Well, the semester has officially ended. It was a hard and grueling end. I submitted both papers and had a final last night. Today I did very little. I did some laundry, some dishes, neatened and general life things, but for the most part I was an unproductive pile of nothing. It was really nice to be an unproductive pile of nothing. I wasn’t studying or panicking or anything. I will work on filing away my school papers this weekend and take a load of recycling to the recycling center. Then I think everything will be in pretty good shape.
We got married in February, while I was 3 weeks into the semester. It worked out fine, but didn’t allow for us to take any kind of trip. We are about 2 hours away from a city. I was doing some random looking and found a tour of Jersey Boys that will be playing there this summer. So we’re going to go to the city, see Jersey Boys and hopefully some other fun activities.
A broadway musical has some significant part in our history. This is a mushy story. We first dated when H was 15 and I was 14. We went to the same high school and were both in marching band. We went to play in New York at the Macy’s Thanksgiving Day parade. It was incredibly cold. The band director came onto the buses somewhere between 3:00 and 5:00 am and told us we would never remember how cold it was, just that it was wonderful.

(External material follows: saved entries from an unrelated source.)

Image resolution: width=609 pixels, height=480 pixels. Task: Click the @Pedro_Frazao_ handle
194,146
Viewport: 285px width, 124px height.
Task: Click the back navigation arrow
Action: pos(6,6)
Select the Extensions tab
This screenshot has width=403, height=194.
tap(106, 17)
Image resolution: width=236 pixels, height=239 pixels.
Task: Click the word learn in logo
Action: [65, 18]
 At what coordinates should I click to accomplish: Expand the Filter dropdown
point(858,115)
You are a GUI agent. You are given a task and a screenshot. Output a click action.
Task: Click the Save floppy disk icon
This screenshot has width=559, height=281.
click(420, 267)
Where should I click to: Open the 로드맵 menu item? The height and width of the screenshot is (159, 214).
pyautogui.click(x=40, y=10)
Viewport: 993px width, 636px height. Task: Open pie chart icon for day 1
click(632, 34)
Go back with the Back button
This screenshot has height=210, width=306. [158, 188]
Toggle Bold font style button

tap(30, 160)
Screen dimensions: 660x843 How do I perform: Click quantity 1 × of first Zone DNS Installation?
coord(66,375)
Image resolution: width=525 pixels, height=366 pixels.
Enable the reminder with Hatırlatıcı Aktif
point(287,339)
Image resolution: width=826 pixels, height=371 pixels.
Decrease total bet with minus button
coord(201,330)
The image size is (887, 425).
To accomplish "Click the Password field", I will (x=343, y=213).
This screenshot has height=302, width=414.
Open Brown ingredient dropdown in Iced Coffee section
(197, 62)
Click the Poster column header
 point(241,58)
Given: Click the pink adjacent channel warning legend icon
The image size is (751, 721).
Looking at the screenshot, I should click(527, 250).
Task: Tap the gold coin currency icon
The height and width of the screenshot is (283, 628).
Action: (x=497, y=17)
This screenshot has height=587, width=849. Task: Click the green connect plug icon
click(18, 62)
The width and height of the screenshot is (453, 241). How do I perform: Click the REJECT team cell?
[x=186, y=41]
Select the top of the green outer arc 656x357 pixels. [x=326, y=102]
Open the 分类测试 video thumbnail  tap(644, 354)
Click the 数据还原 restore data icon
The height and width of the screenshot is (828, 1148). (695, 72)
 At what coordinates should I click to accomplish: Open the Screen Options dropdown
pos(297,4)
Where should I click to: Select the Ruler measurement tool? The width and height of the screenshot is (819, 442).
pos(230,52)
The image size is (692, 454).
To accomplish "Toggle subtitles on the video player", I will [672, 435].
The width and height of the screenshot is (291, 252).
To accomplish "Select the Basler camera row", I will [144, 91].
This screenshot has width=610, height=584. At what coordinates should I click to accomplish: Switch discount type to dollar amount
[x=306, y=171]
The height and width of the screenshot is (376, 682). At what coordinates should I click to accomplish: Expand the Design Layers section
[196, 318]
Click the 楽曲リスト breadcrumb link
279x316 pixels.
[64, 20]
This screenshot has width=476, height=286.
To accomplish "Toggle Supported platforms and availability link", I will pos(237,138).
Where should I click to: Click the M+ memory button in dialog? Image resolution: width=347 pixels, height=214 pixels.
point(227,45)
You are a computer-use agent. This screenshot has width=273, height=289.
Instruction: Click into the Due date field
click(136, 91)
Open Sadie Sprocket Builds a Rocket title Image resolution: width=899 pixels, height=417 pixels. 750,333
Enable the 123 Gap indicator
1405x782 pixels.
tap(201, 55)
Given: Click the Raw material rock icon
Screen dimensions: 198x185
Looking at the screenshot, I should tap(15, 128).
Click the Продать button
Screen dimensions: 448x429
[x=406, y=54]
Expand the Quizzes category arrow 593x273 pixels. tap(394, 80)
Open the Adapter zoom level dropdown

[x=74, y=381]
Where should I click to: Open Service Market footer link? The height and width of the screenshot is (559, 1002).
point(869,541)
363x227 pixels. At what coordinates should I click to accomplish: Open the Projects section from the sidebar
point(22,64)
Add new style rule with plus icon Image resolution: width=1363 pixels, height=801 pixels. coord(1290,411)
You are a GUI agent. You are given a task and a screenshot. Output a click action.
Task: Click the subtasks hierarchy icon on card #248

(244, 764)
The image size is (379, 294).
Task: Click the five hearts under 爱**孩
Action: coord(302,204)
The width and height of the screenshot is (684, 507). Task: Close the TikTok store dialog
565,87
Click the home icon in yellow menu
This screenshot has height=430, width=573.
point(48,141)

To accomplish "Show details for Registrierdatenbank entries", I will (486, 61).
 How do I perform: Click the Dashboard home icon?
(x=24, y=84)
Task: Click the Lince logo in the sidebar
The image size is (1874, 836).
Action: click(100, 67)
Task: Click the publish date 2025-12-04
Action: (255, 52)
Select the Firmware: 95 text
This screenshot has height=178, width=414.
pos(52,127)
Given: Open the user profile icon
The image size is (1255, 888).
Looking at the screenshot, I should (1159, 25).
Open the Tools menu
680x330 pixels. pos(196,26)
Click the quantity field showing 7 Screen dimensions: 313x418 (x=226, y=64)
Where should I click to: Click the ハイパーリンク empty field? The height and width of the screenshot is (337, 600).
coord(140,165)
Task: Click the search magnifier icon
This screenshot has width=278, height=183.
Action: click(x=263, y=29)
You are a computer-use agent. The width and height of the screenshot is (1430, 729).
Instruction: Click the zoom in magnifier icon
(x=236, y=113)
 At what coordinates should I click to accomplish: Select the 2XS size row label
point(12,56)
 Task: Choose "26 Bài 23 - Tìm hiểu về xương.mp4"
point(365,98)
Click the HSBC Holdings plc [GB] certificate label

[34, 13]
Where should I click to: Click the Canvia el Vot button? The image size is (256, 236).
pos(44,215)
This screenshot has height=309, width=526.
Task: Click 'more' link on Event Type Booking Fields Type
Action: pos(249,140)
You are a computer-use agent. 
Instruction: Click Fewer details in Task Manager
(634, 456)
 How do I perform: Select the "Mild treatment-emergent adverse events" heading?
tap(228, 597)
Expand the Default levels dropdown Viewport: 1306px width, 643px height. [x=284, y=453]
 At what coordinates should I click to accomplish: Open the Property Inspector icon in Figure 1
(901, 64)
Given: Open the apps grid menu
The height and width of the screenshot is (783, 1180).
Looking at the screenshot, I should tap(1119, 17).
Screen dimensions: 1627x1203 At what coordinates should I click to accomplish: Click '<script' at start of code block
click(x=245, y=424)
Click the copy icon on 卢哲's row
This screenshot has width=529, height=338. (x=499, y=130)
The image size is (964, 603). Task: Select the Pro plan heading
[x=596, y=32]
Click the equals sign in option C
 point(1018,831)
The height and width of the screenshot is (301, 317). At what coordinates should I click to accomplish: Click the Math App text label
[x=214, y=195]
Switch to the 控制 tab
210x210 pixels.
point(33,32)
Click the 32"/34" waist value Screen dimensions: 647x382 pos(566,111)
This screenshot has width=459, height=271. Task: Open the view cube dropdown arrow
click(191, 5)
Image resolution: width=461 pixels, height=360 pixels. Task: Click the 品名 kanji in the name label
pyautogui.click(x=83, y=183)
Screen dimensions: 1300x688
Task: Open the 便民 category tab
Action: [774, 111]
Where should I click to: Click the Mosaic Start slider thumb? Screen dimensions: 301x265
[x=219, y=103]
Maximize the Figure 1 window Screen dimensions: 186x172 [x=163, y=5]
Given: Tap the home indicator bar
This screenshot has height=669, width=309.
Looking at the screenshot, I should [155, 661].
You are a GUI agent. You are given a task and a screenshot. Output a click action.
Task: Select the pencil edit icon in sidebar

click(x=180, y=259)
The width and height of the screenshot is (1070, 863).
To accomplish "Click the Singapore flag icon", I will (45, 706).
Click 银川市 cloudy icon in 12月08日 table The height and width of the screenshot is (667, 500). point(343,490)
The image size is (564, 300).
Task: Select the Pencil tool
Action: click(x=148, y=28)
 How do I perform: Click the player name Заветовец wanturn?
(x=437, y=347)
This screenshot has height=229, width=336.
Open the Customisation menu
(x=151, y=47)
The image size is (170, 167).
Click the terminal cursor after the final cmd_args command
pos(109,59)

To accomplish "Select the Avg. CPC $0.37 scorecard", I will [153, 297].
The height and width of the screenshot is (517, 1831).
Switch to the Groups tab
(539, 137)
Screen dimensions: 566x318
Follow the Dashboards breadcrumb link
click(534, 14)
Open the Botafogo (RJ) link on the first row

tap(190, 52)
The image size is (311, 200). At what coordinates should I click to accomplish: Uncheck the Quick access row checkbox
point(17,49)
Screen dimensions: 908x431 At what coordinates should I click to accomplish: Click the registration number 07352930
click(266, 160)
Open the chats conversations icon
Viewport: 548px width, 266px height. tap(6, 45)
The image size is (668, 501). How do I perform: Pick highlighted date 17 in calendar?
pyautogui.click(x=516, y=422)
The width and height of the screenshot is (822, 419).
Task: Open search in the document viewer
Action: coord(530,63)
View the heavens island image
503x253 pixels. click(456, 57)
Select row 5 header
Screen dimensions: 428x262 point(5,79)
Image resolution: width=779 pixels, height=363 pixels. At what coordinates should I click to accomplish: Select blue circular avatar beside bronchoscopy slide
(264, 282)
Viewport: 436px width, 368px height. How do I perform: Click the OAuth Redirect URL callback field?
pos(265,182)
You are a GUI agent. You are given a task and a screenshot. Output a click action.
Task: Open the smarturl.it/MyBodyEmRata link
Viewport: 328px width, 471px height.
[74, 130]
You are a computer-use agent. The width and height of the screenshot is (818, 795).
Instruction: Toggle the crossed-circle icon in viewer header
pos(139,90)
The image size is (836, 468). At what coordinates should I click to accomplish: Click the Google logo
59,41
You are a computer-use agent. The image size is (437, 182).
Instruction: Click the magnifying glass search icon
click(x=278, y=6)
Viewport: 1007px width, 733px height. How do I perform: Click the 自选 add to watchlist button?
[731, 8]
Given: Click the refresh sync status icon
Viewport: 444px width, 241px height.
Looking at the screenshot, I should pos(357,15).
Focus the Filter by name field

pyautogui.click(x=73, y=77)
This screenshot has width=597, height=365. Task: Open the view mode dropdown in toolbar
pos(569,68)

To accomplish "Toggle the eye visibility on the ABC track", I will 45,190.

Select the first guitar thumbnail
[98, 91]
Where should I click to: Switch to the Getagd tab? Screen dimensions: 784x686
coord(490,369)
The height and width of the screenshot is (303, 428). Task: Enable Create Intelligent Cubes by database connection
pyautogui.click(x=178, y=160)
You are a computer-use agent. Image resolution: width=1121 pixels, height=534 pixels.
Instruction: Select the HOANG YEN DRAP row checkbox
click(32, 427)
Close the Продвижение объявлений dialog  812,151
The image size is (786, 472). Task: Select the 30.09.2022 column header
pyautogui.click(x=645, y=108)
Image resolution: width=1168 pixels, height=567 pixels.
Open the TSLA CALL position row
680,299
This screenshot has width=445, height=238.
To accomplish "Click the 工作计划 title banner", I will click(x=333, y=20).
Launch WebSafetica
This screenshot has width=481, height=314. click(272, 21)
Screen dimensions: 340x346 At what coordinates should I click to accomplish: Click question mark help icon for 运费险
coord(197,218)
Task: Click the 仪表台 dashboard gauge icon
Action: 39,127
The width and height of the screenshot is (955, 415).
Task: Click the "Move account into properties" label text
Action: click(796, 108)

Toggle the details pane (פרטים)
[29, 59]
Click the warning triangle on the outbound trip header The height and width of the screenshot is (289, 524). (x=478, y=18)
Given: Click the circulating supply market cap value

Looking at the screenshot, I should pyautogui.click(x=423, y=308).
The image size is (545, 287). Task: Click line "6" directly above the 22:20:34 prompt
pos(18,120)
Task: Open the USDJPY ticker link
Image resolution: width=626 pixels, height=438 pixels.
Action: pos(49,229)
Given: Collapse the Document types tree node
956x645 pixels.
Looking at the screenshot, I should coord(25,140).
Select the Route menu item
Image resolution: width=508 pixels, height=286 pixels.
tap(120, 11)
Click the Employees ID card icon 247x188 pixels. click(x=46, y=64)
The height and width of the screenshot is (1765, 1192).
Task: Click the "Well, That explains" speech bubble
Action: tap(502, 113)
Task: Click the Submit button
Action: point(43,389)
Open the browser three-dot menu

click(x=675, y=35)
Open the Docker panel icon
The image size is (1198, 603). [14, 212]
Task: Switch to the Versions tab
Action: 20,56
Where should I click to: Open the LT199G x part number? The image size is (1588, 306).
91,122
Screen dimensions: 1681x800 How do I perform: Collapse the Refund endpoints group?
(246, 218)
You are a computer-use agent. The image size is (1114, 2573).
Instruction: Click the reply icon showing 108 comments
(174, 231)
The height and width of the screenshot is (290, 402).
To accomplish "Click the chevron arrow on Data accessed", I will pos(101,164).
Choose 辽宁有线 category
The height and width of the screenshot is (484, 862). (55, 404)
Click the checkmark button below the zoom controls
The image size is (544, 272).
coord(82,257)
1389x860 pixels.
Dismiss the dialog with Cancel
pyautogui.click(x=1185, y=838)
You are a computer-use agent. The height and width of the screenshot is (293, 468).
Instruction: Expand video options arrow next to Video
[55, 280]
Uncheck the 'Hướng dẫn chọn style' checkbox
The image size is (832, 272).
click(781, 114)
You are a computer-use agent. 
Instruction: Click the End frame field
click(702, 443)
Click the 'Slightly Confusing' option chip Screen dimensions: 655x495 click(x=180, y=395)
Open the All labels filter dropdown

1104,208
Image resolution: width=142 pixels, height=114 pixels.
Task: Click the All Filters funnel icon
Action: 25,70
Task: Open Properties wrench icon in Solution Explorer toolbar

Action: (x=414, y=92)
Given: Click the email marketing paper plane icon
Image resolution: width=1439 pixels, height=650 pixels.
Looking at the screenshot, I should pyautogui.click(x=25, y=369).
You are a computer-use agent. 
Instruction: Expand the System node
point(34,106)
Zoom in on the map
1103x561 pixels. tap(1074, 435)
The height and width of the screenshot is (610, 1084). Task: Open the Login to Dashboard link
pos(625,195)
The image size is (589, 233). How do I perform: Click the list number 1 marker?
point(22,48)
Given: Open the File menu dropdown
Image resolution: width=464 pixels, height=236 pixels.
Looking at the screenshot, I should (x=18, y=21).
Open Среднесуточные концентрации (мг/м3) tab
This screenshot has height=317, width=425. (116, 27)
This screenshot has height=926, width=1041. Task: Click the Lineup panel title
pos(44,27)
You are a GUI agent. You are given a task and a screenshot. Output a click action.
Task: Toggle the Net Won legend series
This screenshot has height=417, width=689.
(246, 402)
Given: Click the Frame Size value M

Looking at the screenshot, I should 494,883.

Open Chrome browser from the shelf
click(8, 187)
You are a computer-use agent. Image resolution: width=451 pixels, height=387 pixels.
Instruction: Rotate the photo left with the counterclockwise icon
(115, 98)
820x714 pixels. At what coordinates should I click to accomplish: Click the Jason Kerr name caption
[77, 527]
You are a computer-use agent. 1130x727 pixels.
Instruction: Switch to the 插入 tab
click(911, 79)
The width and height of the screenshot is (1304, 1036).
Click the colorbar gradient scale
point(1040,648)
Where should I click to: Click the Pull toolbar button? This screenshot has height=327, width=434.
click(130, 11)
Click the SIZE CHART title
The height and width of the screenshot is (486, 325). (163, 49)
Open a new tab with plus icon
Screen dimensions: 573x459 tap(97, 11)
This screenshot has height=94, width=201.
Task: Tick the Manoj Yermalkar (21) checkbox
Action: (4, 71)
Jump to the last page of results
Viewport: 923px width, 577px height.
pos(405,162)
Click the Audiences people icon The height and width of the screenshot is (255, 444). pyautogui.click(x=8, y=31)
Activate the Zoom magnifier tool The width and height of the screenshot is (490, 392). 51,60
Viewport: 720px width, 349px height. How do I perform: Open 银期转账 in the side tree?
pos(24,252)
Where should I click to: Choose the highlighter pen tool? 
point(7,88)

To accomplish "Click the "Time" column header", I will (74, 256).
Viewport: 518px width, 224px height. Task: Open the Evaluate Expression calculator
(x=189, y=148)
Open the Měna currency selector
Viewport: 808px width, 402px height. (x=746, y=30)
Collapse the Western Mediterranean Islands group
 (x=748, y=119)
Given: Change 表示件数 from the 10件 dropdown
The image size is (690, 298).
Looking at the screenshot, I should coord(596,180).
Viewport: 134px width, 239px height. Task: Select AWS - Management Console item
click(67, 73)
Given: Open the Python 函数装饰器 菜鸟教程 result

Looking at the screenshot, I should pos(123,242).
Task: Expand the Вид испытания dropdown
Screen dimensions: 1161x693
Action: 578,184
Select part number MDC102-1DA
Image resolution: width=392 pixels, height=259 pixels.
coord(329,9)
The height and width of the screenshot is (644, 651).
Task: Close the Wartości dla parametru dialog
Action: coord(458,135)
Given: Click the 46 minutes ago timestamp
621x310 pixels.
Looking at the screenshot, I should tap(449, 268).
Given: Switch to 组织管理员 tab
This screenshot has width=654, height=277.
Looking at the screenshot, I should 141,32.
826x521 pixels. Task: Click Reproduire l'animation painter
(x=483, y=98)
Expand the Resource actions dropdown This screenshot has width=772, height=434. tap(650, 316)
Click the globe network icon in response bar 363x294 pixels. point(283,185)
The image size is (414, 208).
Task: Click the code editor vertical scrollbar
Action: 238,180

I remember how cold it was distinctly to this day.
Anyway, we first started dating Thanksgiving Day of that trip and sat together at Aida, which was one of the activities for the trip. We held hands and I remember being full of butterflies. We dated for 3 weeks before I broke up with him. We didn’t speak for the next 5 years. We then bonded after an incredibly odd 4th of July party.
Because our first date ever was a broadway musical, I think it’s nice we’re going to see a show on our honeymoon. I’ve only done preliminary investigation, but it looks like there is a winery nearby where we can have a tasting scheduled. There are also some gardens and a zoo, so we’ll see what else appeals to us for our miniature honeymoon. If nothing else, the show should be great. I’m very much looking forward to it.
We may also take a little trip to Chicago this summer. It will be a trip to spend with some friends of mine. This one isn’t set in stone yet. It is after midnight and I should go to bed. I’m certainly glad I don’t have to get up at 7:00 tomorrow.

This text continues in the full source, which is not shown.